** begin Supplied information **

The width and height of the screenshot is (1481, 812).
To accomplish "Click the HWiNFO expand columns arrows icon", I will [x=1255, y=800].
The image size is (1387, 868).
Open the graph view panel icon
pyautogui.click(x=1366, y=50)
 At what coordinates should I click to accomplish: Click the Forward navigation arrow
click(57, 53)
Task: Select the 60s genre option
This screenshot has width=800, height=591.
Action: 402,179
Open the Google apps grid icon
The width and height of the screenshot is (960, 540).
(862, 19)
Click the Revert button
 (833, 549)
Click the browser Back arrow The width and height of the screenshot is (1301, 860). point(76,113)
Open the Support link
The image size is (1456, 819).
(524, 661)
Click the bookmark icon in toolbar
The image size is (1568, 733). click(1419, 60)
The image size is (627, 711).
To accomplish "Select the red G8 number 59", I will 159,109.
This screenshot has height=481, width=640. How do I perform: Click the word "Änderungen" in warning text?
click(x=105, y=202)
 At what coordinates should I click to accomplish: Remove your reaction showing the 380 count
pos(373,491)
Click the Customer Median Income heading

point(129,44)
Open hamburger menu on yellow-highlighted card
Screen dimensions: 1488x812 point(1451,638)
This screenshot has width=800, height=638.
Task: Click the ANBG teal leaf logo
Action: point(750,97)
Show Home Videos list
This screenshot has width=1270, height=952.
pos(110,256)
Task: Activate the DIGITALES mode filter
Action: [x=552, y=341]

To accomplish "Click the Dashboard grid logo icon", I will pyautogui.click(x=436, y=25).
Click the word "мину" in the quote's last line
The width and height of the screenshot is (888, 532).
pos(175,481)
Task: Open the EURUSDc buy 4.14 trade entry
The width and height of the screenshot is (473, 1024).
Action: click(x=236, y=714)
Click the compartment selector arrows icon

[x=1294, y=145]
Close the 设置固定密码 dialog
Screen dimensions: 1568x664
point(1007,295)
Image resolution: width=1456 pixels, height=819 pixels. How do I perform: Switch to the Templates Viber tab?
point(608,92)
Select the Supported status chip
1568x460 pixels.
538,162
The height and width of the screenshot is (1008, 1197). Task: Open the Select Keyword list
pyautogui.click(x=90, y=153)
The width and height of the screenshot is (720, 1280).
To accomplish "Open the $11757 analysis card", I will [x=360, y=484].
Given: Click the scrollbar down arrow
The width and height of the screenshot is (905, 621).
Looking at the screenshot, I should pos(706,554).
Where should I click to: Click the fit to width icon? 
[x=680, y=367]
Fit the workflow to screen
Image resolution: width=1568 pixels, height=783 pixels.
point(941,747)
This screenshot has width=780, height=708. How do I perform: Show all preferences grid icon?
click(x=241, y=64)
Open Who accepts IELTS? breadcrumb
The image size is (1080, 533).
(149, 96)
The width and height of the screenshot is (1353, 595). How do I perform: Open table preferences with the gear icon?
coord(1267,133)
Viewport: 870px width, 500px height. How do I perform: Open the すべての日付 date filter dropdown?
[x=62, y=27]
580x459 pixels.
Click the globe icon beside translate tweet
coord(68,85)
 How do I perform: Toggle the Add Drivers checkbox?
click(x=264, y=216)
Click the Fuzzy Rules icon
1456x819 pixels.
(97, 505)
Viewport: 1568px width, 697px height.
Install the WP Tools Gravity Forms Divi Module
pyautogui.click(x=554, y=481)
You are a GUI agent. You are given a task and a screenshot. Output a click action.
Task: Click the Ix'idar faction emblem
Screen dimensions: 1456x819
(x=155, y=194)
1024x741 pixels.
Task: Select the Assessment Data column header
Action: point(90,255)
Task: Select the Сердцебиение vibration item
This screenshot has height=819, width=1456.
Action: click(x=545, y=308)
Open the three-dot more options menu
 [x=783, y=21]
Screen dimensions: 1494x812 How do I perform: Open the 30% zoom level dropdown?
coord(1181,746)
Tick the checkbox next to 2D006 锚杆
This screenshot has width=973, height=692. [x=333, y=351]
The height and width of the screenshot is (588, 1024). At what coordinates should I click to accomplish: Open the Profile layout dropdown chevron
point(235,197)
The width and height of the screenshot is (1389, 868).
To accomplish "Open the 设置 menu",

** end Supplied information **

Format every line of the entries above as a JSON list of strings, with one string per line and blank lines omitted.

[
  "The width and height of the screenshot is (1481, 812).",
  "To accomplish \"Click the HWiNFO expand columns arrows icon\", I will [x=1255, y=800].",
  "The image size is (1387, 868).",
  "Open the graph view panel icon",
  "pyautogui.click(x=1366, y=50)",
  " At what coordinates should I click to accomplish: Click the Forward navigation arrow",
  "click(57, 53)",
  "Task: Select the 60s genre option",
  "This screenshot has width=800, height=591.",
  "Action: 402,179",
  "Open the Google apps grid icon",
  "The width and height of the screenshot is (960, 540).",
  "(862, 19)",
  "Click the Revert button",
  " (833, 549)",
  "Click the browser Back arrow The width and height of the screenshot is (1301, 860). point(76,113)",
  "Open the Support link",
  "The image size is (1456, 819).",
  "(524, 661)",
  "Click the bookmark icon in toolbar",
  "The image size is (1568, 733). click(1419, 60)",
  "The image size is (627, 711).",
  "To accomplish \"Select the red G8 number 59\", I will 159,109.",
  "This screenshot has height=481, width=640. How do I perform: Click the word \"Änderungen\" in warning text?",
  "click(x=105, y=202)",
  " At what coordinates should I click to accomplish: Remove your reaction showing the 380 count",
  "pos(373,491)",
  "Click the Customer Median Income heading",
  "point(129,44)",
  "Open hamburger menu on yellow-highlighted card",
  "Screen dimensions: 1488x812 point(1451,638)",
  "This screenshot has width=800, height=638.",
  "Task: Click the ANBG teal leaf logo",
  "Action: point(750,97)",
  "Show Home Videos list",
  "This screenshot has width=1270, height=952.",
  "pos(110,256)",
  "Task: Activate the DIGITALES mode filter",
  "Action: [x=552, y=341]",
  "To accomplish \"Click the Dashboard grid logo icon\", I will pyautogui.click(x=436, y=25).",
  "Click the word \"мину\" in the quote's last line",
  "The width and height of the screenshot is (888, 532).",
  "pos(175,481)",
  "Task: Open the EURUSDc buy 4.14 trade entry",
  "The width and height of the screenshot is (473, 1024).",
  "Action: click(x=236, y=714)",
  "Click the compartment selector arrows icon",
  "[x=1294, y=145]",
  "Close the 设置固定密码 dialog",
  "Screen dimensions: 1568x664",
  "point(1007,295)",
  "Image resolution: width=1456 pixels, height=819 pixels. How do I perform: Switch to the Templates Viber tab?",
  "point(608,92)",
  "Select the Supported status chip",
  "1568x460 pixels.",
  "538,162",
  "The height and width of the screenshot is (1008, 1197). Task: Open the Select Keyword list",
  "pyautogui.click(x=90, y=153)",
  "The width and height of the screenshot is (720, 1280).",
  "To accomplish \"Open the $11757 analysis card\", I will [x=360, y=484].",
  "Given: Click the scrollbar down arrow",
  "The width and height of the screenshot is (905, 621).",
  "Looking at the screenshot, I should pos(706,554).",
  "Where should I click to: Click the fit to width icon? ",
  "[x=680, y=367]",
  "Fit the workflow to screen",
  "Image resolution: width=1568 pixels, height=783 pixels.",
  "point(941,747)",
  "This screenshot has width=780, height=708. How do I perform: Show all preferences grid icon?",
  "click(x=241, y=64)",
  "Open Who accepts IELTS? breadcrumb",
  "The image size is (1080, 533).",
  "(149, 96)",
  "The width and height of the screenshot is (1353, 595). How do I perform: Open table preferences with the gear icon?",
  "coord(1267,133)",
  "Viewport: 870px width, 500px height. How do I perform: Open the すべての日付 date filter dropdown?",
  "[x=62, y=27]",
  "580x459 pixels.",
  "Click the globe icon beside translate tweet",
  "coord(68,85)",
  " How do I perform: Toggle the Add Drivers checkbox?",
  "click(x=264, y=216)",
  "Click the Fuzzy Rules icon",
  "1456x819 pixels.",
  "(97, 505)",
  "Viewport: 1568px width, 697px height.",
  "Install the WP Tools Gravity Forms Divi Module",
  "pyautogui.click(x=554, y=481)",
  "You are a GUI agent. You are given a task and a screenshot. Output a click action.",
  "Task: Click the Ix'idar faction emblem",
  "Screen dimensions: 1456x819",
  "(x=155, y=194)",
  "1024x741 pixels.",
  "Task: Select the Assessment Data column header",
  "Action: point(90,255)",
  "Task: Select the Сердцебиение vibration item",
  "This screenshot has height=819, width=1456.",
  "Action: click(x=545, y=308)",
  "Open the three-dot more options menu",
  " [x=783, y=21]",
  "Screen dimensions: 1494x812 How do I perform: Open the 30% zoom level dropdown?",
  "coord(1181,746)",
  "Tick the checkbox next to 2D006 锚杆",
  "This screenshot has width=973, height=692. [x=333, y=351]",
  "The height and width of the screenshot is (588, 1024). At what coordinates should I click to accomplish: Open the Profile layout dropdown chevron",
  "point(235,197)",
  "The width and height of the screenshot is (1389, 868).",
  "To accomplish \"Open the 设置 menu\","
]